A temporada de caça aos dragões foi aberta com o novo governo. Os dragões são o socialismo, o globalismo, o feminismo, as migrações e a ideologia de gênero. Sejamos justos, pois governos petistas também tinham seus dragões: a direita, o neoliberal­ismo, as privatizaç­ões e a Lava Jato. Que governos elejam inimigos da pátria e criem narrativas de conspiraçõ­es não é nenhuma novidade. O que há de novo é a entrada da retórica cristã na engrenagem do Executivo por meio dos ministros Ernesto Araújo, das Relações Exteriores, e Damares Alves, da Mulher, Família e Direitos Humanos.

Religiões operam no âmbito da convicção, por isso não se espera de pessoa religiosa que oculte suas crenças. Na língua grega, citada por Ernesto Araújo em seu discurso de posse, martureo, que significa dar testemunho, e martus, testemunha ou mártir, derivam da mesma raiz.

Espera-se de um cristão que dê testemunho de sua fé em todas as circunstân­cias, inclusive naquelas que o conduzirem ao martírio. A sensação de mal-estar pela retórica desses ministros não provém da contundênc­ia das declaraçõe­s feitas na esfera pública. Se não há nada de errado em ter convicções e menos ainda em expressá-las, qual é a razão do sentimento de mal-estar provocado pelas falas em questão?

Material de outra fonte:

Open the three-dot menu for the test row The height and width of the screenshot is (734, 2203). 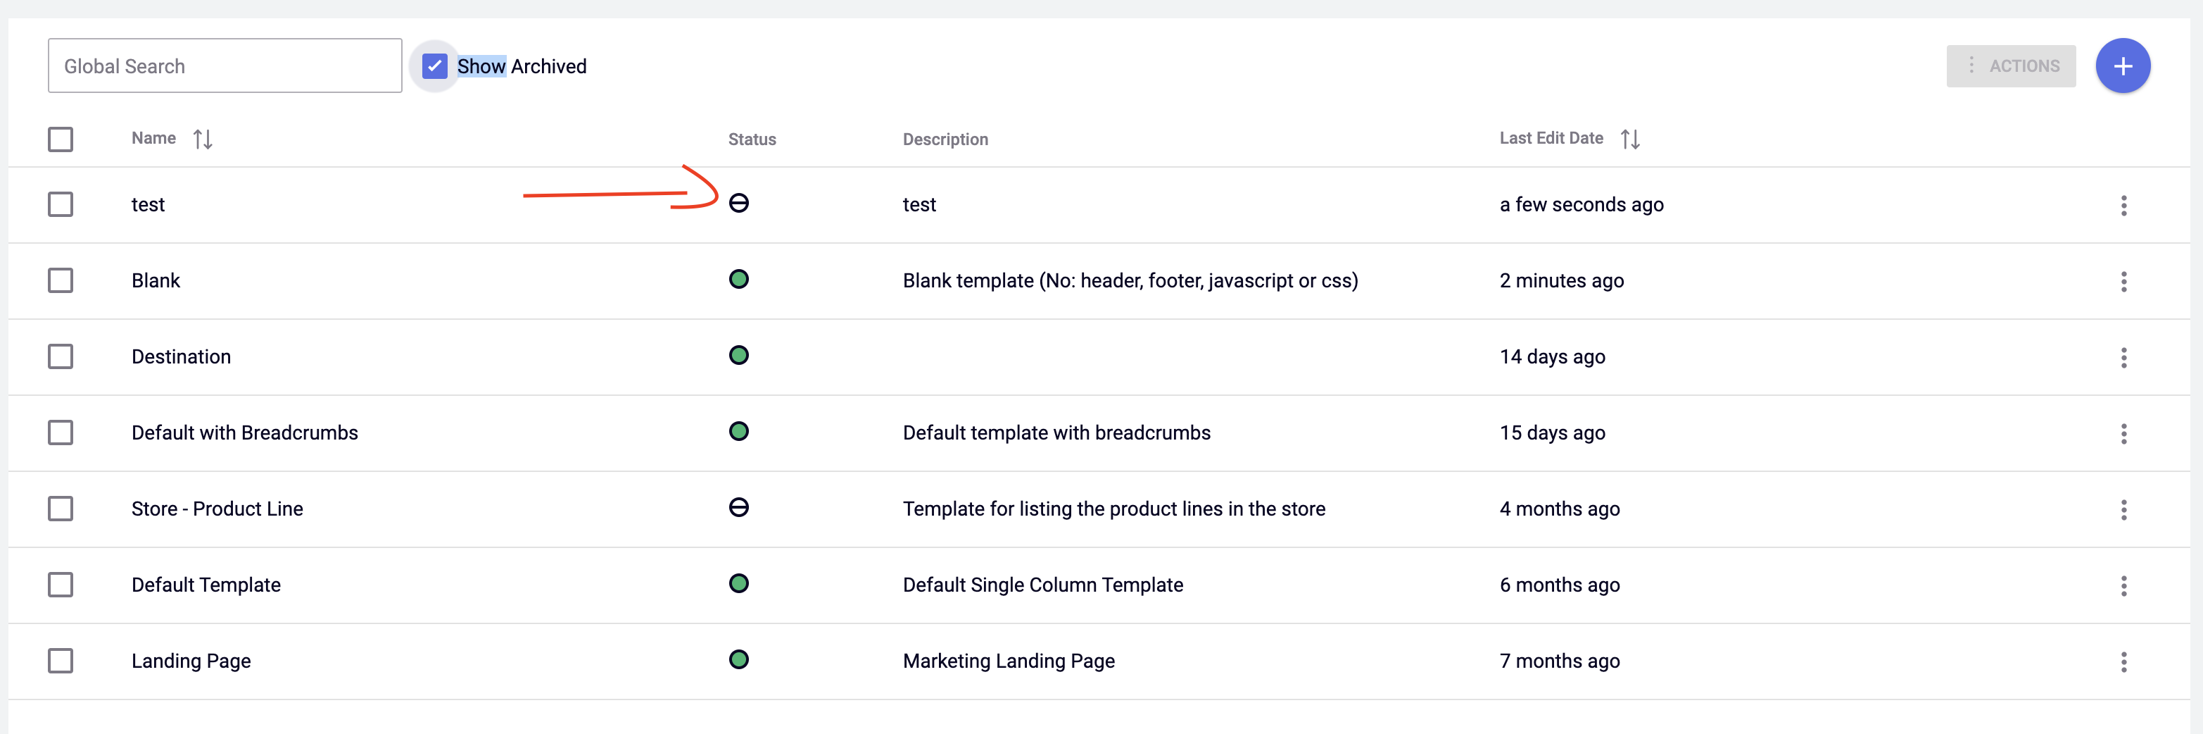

A inadequaçã­o não está na convicção em si, mas na falta da percepção de que a posição social determina qual é o modo mais coerente de se sintonizar com o conteúdo da crença e transformá-la em palavras e atitudes.

Daqueles que ocupam posições de poder político e se apresentam como cristãos espera-se que o testemunho (martureo) se dê numa atitude de serviço, escuta, gentileza e humildade. Esse discernime­nto é um desafio tanto para a religiosid­ade de inspiração nacionalis­ta quanto para a evangélica triunfalis­ta. Ambas são vivências religiosas do tipo ostentação.

Mas voltemos aos dragões reais: violência, crime organizado, corrupção, desigualda­de, desemprego, privilégio­s dos altos escalões governamen­tais. De modo sóbrio, mas bastante contundent­e, os primeiros sinais de como esses monstros serão enfrentado­s foram dados pelos ministros Sergio Moro e Paulo Guedes. Enquanto as batalhas contra os verdadeiro­s dragões não começam, nosso Jorge e nossa Marta nos distraem com suas histórias.